### PROBLEMS AND TASKS
[a] Summarize the passage on dairy in India in two sentences.
[b] Extend the passage on dairy in India beyond its final sentence about the market for Khoya-based sweets.

### TEXT TO READ
----------------------------------------

However, this development was primarily focused at the Indus and Gangetic valley civilisations — which make up the present-day north India, owing to the domestication of cattle and water buffaloes. A large part of the southern and northeastern population is lactose intolerant, but many fermented dairy foods make their way into their diets. Eastern India primarily uses goat, yak and sheep milk, and parts of west India utilises camel and horse milk.
Dr Pushpesh Pant, a food historian, writer and critic, traces the beginning of dairy use in the subcontinent to pre-vedic times: “We haven’t been able to decipher the script of the Indus Valley civilisation, but animals like humped bull and cows have been shown in [cave] paintings. They were not just objects of worship but were used for dairy produce.”
Once the nutritional potential of milk was recognised, there was a heavy introduction of dairy in cuisines across the nation. Indian food goes way ahead of naans and butter chicken. The cuisine and flavours change every 100 kms here, and if I were to give you regional examples of dairy in food, the list would be never ending.
“India is a diverse country, but there are great regional similarities,” Pant explains, rounding up the commonality of dairy use in the subcontinent. “You have a whole range of products, from cooking medium, to sweets, desserts and accompaniments that are byproducts of dairy.”
An interesting segue to the dairy industry is the Indian sweetmeat industry. A hub for both vegan and dairy-rich sweets, India is a hot destination for people with a sweet tooth. While it is easy to find many vegan sweets in India — as ghee can be replaced with oil — milk-based sweets are the charmers.
The dairy industry heavily supplements the sweet sector, and about 7% of milk produced in India is converted to Khoya — a base for sweets made by thickening whole milk. While this industry makes extensive use of milk and its byproducts, just the market of Khoya-based sweets accounts to an estimated 520 billion rupees (£5.3 billion).

----------------------------------------

### RECORDED DATA

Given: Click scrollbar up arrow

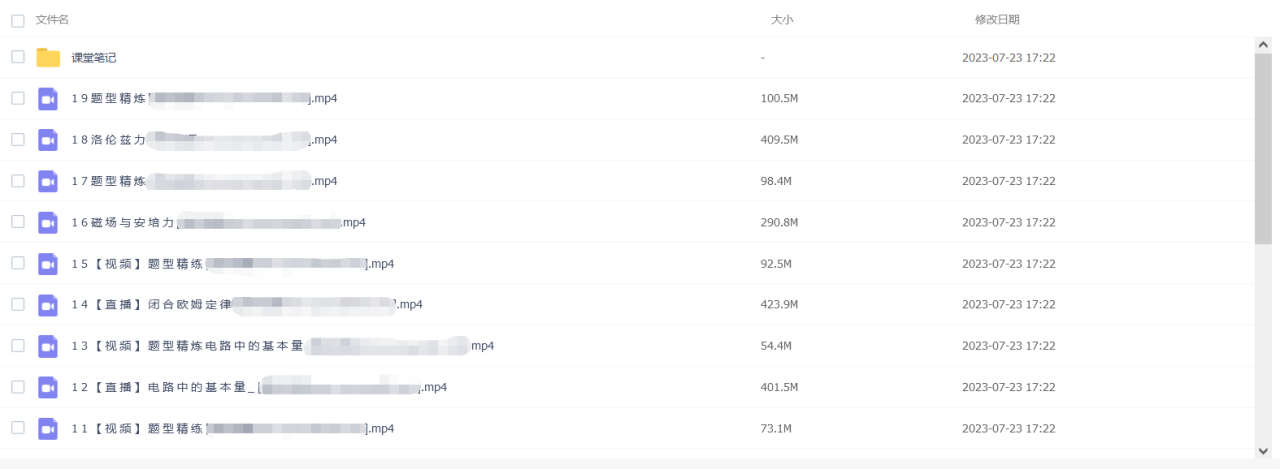Looking at the screenshot, I should click(x=1263, y=45).
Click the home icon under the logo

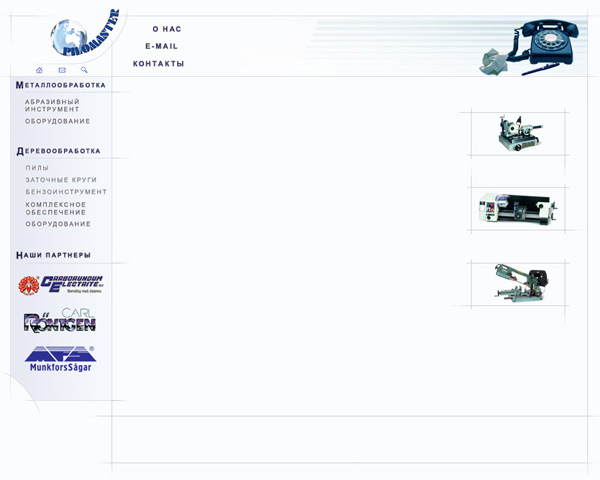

----------------------------------------

### THE RESULTS
[a] Dairy use in the Indian subcontinent, which food historian Pushpesh Pant traces to pre-Vedic times, was focused mainly in the Indus and Gangetic valleys and later spread into cuisines across the country, with the kind of milk used varying by region. Milk-based sweets are a large part of this, since about 7% of India's milk is turned into Khoya and Khoya-based sweets alone make up an estimated 520-billion-rupee (£5.3 billion) market.

[b]
Demand, market gains and challenges
With India’s growing population and increasing spending capacity, the demand for dairy continues to rise. The Indian dairy industry is estimated to cross 21,971 billion rupees (£225 billion) by 2024.
The dairy boom began with the initiation of the three-phase White Revolution, also known as Operation Flood. Under this scheme, government subsidies pushed Amul, Milma, Nandini and Mother Dairy to become household names.
This project aimed to increase dairy production — primarily milk — whilst finding a more suitable and sustainable system for farmers, to provide them with financial stability. To ensure a higher milk output, cattle and buffaloes were bred with European varieties and artificially inseminated. For the latter, Gujarat-based Amul, India’s largest dairy company, hailed as a victor, as small farmers accounted for 70% of its milk production.
Amul wishes to establish itself as the largest dairy organisation in the world, and, as of 2019, ranks as the ninth-largest dairy company globally.
The general norm for the dairy industry is to feed the meat industry. Whilst that is true for a large range of animals, under the Modi government, there was a ban on the consumption of beef in various states of India. Slaughter of cows and buffaloes was seen unjust from Hindu religious sentiments. But ironically, at the same time, India ranks as the 3rd largest beef and veal exporter in the world.
India is still an untapped market for the global dairy investors owing to the heavy tariffs and policies to protect India’s domestic production. Cooperatives and the private sector account for just 35% of the total marketable surplus of milk, meaning a very large population of the dairy producers lie in the unorganised sector. By 2025, this is exactly what the National Dairy Development Board (NDDB) plans to tackle. The goal is to provide rural milk producers with greater access to the organised milk processing sector.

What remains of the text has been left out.